CLEVELAND – The Cleveland Indians have surged to the top of the AL Central. Orlando Cabrera believes they just might stay there.
"It seems like nobody else wants it in this division, so we're going to take it," the Indians second baseman said. "Why not, right?
Cabrera hit a three-run double in the first inning to make things easier for Cleveland starter Josh Tomlin and the first-place and fast-starting Indians won their ninth straight at home, 7-2 Wednesday night over the slumping Kansas City Royals.
Cabrera's bases-loaded double off Jeff Francis (0-3) helped the Indians jump to a 5-0 lead. That was all the support Tomlin (4-0) would need in sending Kansas City to its fifth straight loss.
Meanwhile, the Indians have the AL's best record as well as their longest winning streak at Progressive Field since 2005. Cleveland hasn't won 10 in a row at home since 1996, and Cabrera said it's vital for the Indians' future that they make the most of being home.
"It gives us a sense of security when we're not playing good on the road," said Cabrera, signed by the Indians as a free agent in February. "Come back home and establish ourselves as a team that doesn't lose here. Guys hit the ball well here and we pitch really well, too.
"Hey, we got to take what we can get, and if that's what it takes to win every game here, we will."
Tomlin gave up solo homers to Jeff Francoeur and Mike Aviles in the second, but blanked Kansas City over the next four. The right-hander allowed five hits and has gone at least five innings in each of his first 17 appearances in the majors — a club record.
Kansas City's Alex Gordon was hitless in three at-bats, ending his hitting streak at 19 games. First baseman Shelley Duncan robbed him of a hit in the third with a leaping grab.
The Royals have lost eight of 10 since a 10-4 start, and have fallen to .500.
"You don't want to get to 12-12 the way we did," Kansas City manager Ned Yost said. "Not after being 10-4. We're still hitting the ball hard, but right at people. When you're going good, you find the holes. When you're not, they find the gloves."
Every player in Cleveland's starting lineup got at least one hit. It doesn't seem to matter who manager Manny Acta pencils in, all the Indians are producing, which is perhaps the biggest reason they've been baseball's biggest surprise in April.
Scoring early has been a key to the Indians' strong start. They scored five times in the first off Francis, who needed 39 pitches to get three outs.
Francis retired Grady Sizemore leading off but then gave up four straight singles, the last an RBI blooper by Travis Hafner.
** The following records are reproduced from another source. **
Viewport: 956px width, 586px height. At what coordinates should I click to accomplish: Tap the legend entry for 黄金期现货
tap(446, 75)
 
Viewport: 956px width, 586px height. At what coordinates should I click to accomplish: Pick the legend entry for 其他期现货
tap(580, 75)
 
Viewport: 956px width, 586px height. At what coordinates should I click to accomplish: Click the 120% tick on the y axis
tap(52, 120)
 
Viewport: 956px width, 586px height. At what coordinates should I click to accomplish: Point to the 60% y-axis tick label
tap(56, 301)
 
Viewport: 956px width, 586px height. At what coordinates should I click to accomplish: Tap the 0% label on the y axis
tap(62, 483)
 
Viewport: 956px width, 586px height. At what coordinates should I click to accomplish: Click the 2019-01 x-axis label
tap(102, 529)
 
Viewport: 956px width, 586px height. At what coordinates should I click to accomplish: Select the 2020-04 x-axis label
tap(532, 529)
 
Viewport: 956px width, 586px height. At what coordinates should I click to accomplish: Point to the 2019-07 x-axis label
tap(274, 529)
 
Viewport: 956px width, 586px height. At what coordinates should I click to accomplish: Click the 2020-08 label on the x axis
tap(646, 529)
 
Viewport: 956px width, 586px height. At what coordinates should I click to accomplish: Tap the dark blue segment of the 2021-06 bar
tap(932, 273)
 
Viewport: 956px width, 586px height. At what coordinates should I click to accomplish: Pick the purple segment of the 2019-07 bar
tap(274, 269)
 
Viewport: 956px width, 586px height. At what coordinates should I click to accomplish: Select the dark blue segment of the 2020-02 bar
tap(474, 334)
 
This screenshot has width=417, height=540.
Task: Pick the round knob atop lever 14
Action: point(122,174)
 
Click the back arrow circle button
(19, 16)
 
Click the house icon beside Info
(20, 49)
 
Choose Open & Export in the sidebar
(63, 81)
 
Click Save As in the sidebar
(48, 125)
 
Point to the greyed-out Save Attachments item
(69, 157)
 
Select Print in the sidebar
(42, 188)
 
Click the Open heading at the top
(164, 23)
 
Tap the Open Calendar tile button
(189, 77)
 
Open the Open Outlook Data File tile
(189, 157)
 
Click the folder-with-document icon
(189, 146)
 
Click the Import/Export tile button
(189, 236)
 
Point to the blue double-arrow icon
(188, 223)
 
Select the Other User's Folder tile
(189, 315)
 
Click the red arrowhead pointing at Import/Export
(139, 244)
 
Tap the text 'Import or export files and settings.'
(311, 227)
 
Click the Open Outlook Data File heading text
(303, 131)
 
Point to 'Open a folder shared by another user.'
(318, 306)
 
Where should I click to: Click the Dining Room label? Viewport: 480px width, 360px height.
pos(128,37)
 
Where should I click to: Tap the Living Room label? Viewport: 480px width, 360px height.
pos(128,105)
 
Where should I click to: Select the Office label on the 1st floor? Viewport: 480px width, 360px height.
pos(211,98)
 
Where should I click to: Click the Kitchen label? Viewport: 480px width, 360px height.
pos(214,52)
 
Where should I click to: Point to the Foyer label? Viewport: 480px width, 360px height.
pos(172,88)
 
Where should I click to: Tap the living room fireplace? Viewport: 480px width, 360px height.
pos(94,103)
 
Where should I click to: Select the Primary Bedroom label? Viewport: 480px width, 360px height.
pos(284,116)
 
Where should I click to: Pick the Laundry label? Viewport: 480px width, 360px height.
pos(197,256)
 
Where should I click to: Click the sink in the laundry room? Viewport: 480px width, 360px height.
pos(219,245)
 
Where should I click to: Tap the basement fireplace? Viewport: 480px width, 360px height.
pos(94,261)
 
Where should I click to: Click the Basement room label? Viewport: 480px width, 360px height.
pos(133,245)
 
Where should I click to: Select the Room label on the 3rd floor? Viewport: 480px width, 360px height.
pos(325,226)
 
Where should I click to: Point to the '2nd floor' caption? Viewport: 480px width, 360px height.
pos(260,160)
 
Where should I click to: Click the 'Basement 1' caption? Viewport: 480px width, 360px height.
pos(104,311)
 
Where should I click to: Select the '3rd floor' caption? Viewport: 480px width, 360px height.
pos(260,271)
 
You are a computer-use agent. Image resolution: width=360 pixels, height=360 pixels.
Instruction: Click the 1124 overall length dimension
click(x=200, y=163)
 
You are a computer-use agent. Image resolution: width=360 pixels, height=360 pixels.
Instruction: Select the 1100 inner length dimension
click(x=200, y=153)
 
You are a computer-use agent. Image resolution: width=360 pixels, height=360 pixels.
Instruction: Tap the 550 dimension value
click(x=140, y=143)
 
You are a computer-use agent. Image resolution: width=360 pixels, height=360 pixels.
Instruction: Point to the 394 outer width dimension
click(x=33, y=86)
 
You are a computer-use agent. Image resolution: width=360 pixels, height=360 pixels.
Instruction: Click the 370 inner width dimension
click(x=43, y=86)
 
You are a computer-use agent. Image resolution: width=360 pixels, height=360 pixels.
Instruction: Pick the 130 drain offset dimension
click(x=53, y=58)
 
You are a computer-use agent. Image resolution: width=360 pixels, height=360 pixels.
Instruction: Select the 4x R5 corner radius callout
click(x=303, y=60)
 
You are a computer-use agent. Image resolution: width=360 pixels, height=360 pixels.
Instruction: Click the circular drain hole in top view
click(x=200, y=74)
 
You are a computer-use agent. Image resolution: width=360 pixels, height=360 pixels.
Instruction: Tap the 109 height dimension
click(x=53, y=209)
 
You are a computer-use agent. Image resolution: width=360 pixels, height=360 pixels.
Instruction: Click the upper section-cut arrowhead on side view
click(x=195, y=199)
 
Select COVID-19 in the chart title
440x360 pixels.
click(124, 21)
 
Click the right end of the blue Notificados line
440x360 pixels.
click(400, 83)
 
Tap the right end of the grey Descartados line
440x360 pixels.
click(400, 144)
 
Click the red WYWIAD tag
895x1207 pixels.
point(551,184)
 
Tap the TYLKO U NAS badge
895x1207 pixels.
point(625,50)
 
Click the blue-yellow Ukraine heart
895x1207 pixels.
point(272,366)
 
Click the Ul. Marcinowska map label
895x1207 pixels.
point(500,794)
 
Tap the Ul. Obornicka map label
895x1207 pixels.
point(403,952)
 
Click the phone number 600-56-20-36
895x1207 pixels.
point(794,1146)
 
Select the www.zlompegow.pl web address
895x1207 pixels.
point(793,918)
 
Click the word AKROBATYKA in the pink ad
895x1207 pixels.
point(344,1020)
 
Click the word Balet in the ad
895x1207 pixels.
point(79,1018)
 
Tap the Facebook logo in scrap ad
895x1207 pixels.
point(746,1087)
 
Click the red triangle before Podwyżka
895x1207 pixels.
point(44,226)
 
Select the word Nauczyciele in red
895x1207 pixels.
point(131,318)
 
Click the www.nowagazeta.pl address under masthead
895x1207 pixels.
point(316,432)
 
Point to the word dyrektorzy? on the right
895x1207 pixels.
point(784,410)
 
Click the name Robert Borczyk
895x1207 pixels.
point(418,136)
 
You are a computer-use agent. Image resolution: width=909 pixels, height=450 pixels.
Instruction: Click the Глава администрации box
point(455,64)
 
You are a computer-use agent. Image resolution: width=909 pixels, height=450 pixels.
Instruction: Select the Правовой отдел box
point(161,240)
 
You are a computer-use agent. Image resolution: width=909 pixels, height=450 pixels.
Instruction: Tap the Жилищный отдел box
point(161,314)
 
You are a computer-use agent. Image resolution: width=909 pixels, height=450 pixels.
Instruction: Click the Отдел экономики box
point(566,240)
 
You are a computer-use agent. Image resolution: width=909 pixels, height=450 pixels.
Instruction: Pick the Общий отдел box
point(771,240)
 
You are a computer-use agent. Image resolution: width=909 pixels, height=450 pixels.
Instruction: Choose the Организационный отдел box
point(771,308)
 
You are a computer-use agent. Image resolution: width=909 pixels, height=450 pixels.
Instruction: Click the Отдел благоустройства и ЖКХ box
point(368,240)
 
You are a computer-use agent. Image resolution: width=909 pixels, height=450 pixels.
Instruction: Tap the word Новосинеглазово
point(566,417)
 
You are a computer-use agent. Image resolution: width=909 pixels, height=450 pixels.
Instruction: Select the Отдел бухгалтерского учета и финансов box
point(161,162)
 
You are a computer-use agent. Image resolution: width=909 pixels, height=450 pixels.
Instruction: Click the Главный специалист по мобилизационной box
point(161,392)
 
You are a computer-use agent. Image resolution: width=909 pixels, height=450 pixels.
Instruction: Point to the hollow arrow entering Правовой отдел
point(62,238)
Cabrera followed with his three-run double, which center fielder Jarrod Dyson narrowly missed with a diving try in the gap in left-center.
One out later, Jack Hannahan's single made it 5-0 and Francis gave up another single — the Indians' sixth of the inning — before getting Sizemore again, this time on a grounder to second.
The Royals cut it to 5-2 in the second on the homers by Francoeur and Aviles. Francoeur's leadoff shot into the left-field bleachers extended his hitting streak to 16 games, tying his career-best.
But Kansas City's hitters didn't threaten again against Tomlin, who doesn't have overpowering stuff but throws strikes and knows how to get outs.
Of his 100 pitches, only 27 were out of the strike zone.
"He's a guy who keeps it simple," Acta said. "He throws strikes. He changes speed and you go from there. You saw that second inning, they hit a couple of balls out. He goes after guys and most of the time you are going to get the best out of a hitter when you do that."
The Indians tacked on an unearned run in the third to make it 6-2 and added another in the sixth on a passed ball.
Francis gave up a leadoff double in the fourth, and the 30-year-old, signed by KC as a free agent in January after six seasons with Colorado, was pulled by manager Ned Yost. Francis allowed five runs and 10 hits in three innings and dropped to 0-6 in 11 starts since July 30.
NOTES: Longtime fan John Adams, who has been pounding a large bass drum in the outfield bleachers at Indians games since the 1970s, attended his 3,000th game. The club will honor Adams and his milestone during pregame ceremonies on Saturday. ... The Royals and Indians are the respective second and third youngest teams in the majors. Kansas City's average age on its 40-man roster is 26.73, and Cleveland is tied with Florida at 27.03. ... Aviles' homer gave him 14 hits, 10 for extra bases. ... With Tomlin at 4-0 and Justin Masterson at 5-0, the Indians have two pitchers with at least 4-0 records since Greg Swindell and Tom Candiotti did it in 1988. ... Gordon's hitting streak was the AL's longest this season.